Ceza Yasamıza göre ancak suç işlemek amacıyla bir araya gelen birliktelikler örgüt olarak nitelendirilmektedir. Suç işleme amacı, düşüncesi ve hayali dahi olmayan Sayın Gülen’in örgüt kurduğundan bahsetmek hukuksuzluktan öte vicdansızlıktır.
AKP üyesi olan bir kişinin işlediği suç gerekçe gösterilerek Genel Başkan ve diğer yöneticilerin sorumlu tutularak işlem yapılması ne kadar sağlıksız ve hukuksuzsa cemaat mensubu olduğu iddiasıyla birinin suçlanmasından dolayı Sayın Fetullah Gülen’in sorumlu tutulması da o kadar hukuksuzdur. Bu hukuksuzluğa hukuka biraz saygısı olanlar derhal dur demelidir.

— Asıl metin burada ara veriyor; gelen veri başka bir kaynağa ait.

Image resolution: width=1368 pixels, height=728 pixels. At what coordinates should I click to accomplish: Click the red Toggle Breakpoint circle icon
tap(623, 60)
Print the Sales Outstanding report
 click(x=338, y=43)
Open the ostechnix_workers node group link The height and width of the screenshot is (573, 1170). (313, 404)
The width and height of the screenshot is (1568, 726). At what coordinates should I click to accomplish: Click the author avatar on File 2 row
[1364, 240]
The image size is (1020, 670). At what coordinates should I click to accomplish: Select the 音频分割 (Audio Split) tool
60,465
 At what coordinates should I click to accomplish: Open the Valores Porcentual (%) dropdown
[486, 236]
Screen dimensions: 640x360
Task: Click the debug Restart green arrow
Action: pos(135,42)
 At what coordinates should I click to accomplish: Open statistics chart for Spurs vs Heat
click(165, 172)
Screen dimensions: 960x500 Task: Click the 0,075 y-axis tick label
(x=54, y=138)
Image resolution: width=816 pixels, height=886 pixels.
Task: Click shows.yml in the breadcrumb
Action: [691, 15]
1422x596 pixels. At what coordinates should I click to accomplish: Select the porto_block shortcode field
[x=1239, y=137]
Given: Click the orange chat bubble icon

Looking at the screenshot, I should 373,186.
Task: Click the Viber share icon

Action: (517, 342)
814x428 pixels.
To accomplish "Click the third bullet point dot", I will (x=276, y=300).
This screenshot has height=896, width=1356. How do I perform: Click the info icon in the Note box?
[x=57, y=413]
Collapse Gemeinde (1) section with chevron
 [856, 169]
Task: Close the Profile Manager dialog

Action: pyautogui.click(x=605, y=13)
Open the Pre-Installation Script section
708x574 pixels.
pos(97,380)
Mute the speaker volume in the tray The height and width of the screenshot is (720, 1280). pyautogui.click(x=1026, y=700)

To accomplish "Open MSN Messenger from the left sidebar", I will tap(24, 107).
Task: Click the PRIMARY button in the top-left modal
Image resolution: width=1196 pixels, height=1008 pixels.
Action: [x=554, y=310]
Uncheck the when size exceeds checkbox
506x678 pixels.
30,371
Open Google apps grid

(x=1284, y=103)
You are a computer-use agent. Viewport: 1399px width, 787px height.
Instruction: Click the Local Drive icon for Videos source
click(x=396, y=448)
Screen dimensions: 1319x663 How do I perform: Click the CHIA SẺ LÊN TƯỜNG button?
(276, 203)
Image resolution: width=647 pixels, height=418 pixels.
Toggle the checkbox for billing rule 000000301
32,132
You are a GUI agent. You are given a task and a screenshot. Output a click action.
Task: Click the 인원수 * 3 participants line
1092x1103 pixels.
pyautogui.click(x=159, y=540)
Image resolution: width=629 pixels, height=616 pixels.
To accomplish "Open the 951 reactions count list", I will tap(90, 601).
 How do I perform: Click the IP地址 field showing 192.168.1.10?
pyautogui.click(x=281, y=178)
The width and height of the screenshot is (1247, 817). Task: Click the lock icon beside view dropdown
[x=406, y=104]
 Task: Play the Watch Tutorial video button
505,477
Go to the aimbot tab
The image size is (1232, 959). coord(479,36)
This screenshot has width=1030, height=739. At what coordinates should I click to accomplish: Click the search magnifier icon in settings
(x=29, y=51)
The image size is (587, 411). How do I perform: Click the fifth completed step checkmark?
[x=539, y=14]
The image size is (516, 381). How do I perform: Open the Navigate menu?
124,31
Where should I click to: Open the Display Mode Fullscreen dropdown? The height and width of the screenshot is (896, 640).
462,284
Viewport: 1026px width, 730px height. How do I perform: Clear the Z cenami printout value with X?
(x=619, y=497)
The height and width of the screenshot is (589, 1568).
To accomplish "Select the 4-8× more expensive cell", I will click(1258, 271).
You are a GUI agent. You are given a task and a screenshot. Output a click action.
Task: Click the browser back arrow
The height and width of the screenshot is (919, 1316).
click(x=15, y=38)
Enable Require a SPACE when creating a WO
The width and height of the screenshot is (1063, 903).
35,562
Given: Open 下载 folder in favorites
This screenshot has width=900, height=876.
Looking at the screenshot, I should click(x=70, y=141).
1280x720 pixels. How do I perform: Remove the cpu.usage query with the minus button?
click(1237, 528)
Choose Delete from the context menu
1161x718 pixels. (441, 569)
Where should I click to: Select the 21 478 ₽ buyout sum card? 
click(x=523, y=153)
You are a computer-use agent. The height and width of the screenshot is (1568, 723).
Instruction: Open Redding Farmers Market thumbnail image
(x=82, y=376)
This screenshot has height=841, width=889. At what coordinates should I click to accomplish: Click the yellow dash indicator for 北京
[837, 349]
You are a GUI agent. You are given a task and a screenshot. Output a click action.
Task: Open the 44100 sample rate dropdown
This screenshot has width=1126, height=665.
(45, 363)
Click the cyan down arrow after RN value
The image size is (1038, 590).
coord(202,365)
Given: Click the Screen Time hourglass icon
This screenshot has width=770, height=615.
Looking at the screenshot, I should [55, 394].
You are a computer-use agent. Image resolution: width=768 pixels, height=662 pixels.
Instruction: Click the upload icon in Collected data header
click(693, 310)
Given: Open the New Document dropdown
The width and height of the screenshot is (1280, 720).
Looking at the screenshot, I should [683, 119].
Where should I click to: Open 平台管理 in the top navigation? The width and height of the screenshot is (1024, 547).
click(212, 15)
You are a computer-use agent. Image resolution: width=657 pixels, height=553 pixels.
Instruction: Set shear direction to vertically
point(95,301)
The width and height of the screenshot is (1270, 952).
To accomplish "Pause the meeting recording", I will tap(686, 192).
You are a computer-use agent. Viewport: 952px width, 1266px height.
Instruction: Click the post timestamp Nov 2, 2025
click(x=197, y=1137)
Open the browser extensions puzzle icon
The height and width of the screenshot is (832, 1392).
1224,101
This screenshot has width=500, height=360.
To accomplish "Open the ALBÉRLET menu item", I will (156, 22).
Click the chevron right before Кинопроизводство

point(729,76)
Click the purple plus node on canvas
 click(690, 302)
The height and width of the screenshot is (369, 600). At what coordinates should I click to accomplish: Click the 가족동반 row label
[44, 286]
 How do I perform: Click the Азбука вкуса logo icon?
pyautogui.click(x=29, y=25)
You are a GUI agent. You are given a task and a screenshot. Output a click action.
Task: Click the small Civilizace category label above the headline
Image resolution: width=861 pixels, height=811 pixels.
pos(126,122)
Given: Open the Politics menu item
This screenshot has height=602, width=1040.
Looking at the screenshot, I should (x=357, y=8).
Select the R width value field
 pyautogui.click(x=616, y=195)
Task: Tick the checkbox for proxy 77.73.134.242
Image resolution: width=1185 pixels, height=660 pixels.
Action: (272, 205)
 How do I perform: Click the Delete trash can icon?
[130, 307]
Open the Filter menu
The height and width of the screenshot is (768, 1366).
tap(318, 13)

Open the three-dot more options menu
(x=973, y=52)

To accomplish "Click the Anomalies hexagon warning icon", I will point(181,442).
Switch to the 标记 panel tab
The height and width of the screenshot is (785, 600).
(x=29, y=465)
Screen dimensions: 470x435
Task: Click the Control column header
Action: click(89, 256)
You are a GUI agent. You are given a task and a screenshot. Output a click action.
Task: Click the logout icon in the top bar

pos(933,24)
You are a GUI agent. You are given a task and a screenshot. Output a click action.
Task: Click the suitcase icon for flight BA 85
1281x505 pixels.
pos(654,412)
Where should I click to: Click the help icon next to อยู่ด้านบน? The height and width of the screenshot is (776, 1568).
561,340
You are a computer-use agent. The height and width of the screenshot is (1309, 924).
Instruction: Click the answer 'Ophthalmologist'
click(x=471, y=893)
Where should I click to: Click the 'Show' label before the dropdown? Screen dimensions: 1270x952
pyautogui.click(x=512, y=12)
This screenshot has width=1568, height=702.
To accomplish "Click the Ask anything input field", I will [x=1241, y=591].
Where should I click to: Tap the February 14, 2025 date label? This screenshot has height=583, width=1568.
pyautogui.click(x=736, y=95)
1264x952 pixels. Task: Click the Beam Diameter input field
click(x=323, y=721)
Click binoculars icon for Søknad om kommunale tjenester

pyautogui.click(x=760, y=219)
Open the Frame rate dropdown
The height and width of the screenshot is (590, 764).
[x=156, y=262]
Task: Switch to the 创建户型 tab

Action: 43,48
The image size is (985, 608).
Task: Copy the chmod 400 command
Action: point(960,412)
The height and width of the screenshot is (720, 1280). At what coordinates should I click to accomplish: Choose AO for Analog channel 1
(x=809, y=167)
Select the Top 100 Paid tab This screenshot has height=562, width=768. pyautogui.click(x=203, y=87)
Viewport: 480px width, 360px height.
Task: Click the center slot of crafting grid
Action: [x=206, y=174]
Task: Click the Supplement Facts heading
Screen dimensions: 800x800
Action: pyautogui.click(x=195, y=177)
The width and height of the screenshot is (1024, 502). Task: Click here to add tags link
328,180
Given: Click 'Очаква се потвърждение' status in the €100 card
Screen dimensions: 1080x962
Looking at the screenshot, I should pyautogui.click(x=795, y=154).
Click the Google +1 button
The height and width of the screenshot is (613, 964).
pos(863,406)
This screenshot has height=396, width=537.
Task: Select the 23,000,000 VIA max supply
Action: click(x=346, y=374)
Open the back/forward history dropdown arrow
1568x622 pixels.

Tehlikenin farkında olmayanlar şunu bilmelidir ki; bu anlayışla hiçbir dernek, vakıf, cemiyet, cemaat ya da grubun hukuksal güvenliği yoktur. Eğitim faaliyeti yapıyor olunması ya da sosyal bir sorumluluk kapsamında hareket ediliyor olunması suçlanılmayacağı anlamına gelmemektedir. Hiçbir suç unsuru olmaksızın Sayın Gülen’e yapılmak istenen hukuksuzluğun, aynı anlayışla Menzil, Süleymancılar, İsmailağa, Erenköy ve İskenderpaşa cemaati gibi gruplara da yapılmayacağının hukuki bir güvencesi kalmamıştır.
Hukuk işlediğinde elbet bu hukuksuzlukları yapanlar hukuk önünde hesap verecektir. Biz de o gün geldiğinde adil bir yargılama yapılması için bugünden her türlü yasal haklarımızı kullanacağız.
Kamuoyuna saygılarımızla.
Fetullah Gülen vekili
Av. Nurullah Albayrak
Fethullah Gülen Hocaefendi’nin ismi, resmî nüfus kaydında “Fetullah” olarak geçmektedir.
- tarihinde hazırlandı.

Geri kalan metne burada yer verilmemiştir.